Dormammu creates mystical visions from nowhere and illustrates them to Shaw. “Behold; the ashes of your legacy.” Surrounding him are images of people, some who will not live for another three hundred years. Among those shown are Captain America, Mister Sinister and Union Jack, the X-Men, the Hellfire Club and Apocalypse with his Harbinger. Dormammu warns Shaw that his sins shall weigh heavily upon the backs of his spawn. If he submits, then he will lighten his load. “Never!” replies Shaw. “Then we shall meet again,” says Dormammu, who snaps his fingers and returns Hiram Shaw to his own reality. Shaw wakes in bed with a start, holds his forehead and begins to tell Sarah of the nightmare he has had. He turns to look at her and finds she is dead beside him, her face gaunt and eyes blackened.

As Shaw buries his wife, he has already selected a scapegoat from his flock. Abigail Harkness is brought to trial, her hands tied behind her back. The judge lets the record show that Abigail Harkness has been found guilty of conspiring with the devil to destroy goody Shaw, and shall be put to death by hanging at first cock’s crow. Obadiah shouts out that he won’t let them do this to her but his father shushes him, and tells him that power demands a sacrifice. Someday, he will understand. Obadiah storms off, telling his father that he will never abide by his ways.

That evening, Obadiah knocks out Henry, the guard watching over Abigail in her cell.
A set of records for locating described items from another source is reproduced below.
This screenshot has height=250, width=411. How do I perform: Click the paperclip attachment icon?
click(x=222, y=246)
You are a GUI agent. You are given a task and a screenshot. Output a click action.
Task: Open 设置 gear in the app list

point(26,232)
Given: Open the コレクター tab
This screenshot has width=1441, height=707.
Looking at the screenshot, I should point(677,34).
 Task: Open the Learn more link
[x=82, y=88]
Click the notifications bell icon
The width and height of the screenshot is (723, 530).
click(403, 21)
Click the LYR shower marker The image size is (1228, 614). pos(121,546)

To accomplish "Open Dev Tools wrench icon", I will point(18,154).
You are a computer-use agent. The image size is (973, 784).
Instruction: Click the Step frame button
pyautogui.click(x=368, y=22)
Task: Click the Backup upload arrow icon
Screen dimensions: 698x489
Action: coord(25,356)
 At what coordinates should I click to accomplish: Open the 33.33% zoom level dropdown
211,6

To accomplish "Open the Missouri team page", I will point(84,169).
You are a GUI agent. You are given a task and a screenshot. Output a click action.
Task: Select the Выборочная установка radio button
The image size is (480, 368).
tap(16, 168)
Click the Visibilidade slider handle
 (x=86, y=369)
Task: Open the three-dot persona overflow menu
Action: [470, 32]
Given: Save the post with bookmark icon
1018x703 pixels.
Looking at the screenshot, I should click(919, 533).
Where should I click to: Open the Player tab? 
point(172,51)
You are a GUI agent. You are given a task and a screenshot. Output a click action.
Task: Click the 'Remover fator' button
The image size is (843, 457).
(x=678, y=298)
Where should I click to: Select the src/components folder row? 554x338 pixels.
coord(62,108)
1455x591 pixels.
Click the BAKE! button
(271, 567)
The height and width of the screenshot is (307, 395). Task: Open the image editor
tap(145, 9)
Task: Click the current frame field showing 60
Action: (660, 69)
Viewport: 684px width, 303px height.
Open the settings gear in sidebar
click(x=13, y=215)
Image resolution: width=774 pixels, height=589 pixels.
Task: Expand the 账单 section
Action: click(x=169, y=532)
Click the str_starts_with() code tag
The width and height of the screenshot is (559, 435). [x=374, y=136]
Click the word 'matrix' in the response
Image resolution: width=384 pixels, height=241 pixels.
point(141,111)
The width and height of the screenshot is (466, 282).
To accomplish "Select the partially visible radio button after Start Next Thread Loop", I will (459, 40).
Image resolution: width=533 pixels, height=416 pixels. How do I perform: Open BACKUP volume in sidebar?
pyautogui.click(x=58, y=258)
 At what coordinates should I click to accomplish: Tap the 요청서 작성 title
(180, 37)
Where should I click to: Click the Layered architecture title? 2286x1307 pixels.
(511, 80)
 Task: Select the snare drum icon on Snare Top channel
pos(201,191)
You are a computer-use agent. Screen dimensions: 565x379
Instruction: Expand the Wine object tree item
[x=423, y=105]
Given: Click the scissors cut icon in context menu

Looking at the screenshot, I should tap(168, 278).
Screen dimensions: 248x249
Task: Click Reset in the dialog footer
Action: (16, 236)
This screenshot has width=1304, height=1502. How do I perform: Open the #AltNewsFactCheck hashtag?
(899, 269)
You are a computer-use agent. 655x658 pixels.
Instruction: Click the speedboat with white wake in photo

He takes Henry’s keys while begging for his shriveness and enters. He frees Abby and they head for his waiting horse. He tells her that they haven’t much time, as their ship sails from Boston harbor on the morrow. She asks where they will go and he replies, London. The chase is on. News of the breakout spreads like wildfire; the entire town is outraged, but none more than Reverend Shaw, who is prepared to chase them through perdition’s flames to save face in the eyes of his community. Pursued on horseback by several of the townsfolk, Shaw amongst them, the couple’s horse tires from the chase and the pack begins to close in on them.

Obadiah sees them closing in and takes out a pistol, which he aims behind him. Abigail asks him to allow her. Her hand begins to glow as she casts a spell and Obadiah is shocked to discover that she truly is a witch. She asks him to just ride and their troubles shall soon be ash. From her hand, she fires a bolt of fire, which stops Hiram Shaw’s horse in its tracks, but burns his fellow hunters to death. Shaw is horrified at their deaths and knows he could have prevented them, but to do so would have revealed his secret. He remembers Dormammu’s portentous words, the words that haunt his descendents to this very day; “You, Hiram, are the spark.”

(present day)

The priest tells Irene Merryweather that this is why she must never speak of him again. “That’s just it? He just disappeared?” she asks. So the legend says, the priest replies. He adds that what became of his son is unknown. He imagines that discovering his beloved was a witch came as an incredible shock to him. Irene produces Obadiah’s book from her purse and tells the priest that it seems to be what prompted him to write it. She quotes a passage from the book.

“I give this accounting of those terrible days to cleanse my soul of their ungodly taint, and to protect future generations from the pestilence that is my namesake…”

The priest crosses himself and prays for his troubled soul. Irene departs, thanking the priest for the scoop, and he reminds her of their agreement. He watches her leave through the gate but thinks that it’s funny, as he thought he’d locked it. He thinks his memory’s going again but, as he heads back inside the church, a gunshot rings out from the darkness.

Characters Involved: 

Irene Merryweather

Priest

(flashback, 1692)

Three suspected witches

Rev. Hiram Shaw, Obadiah Shaw

Sarah Shaw

Salem parishioners

Judge

Abigail Harkness

The Dread Dormammu

Henry (jail guard)

(in Dormammu’s future visions)

Captain America and Major Wallace Worthington

Two unknown men

Mister Sinister

Union Jack I and opponent

Angel, Beast, Colossus, Cyclops, Iceman, Nightcrawler, Storm, Wolverine (all X-Men)

Apocalypse

Apocalypse’s Harbinger

Emma Frost, Harry Leland, Donald Pierce, Sebastian Shaw, Tessa (all Hellfire Club I)

Story Notes: 

Irene Merryweather was introduced in Cable #48.

Abigail Harkness is almost certainly an ancestor of Agatha Harkness, long-time friend of the Fantastic Four and the Scarlet Witch.

The current Sorcerer Supreme is Doctor Stephen Strange.

There appears to be an art error in the scene where Obadiah calls out to Abigail, telling her he won’t let them hang her. He is drawn as someone else, wearing a full dark suit, whereas Obadiah is wearing light colored trousers and shirt.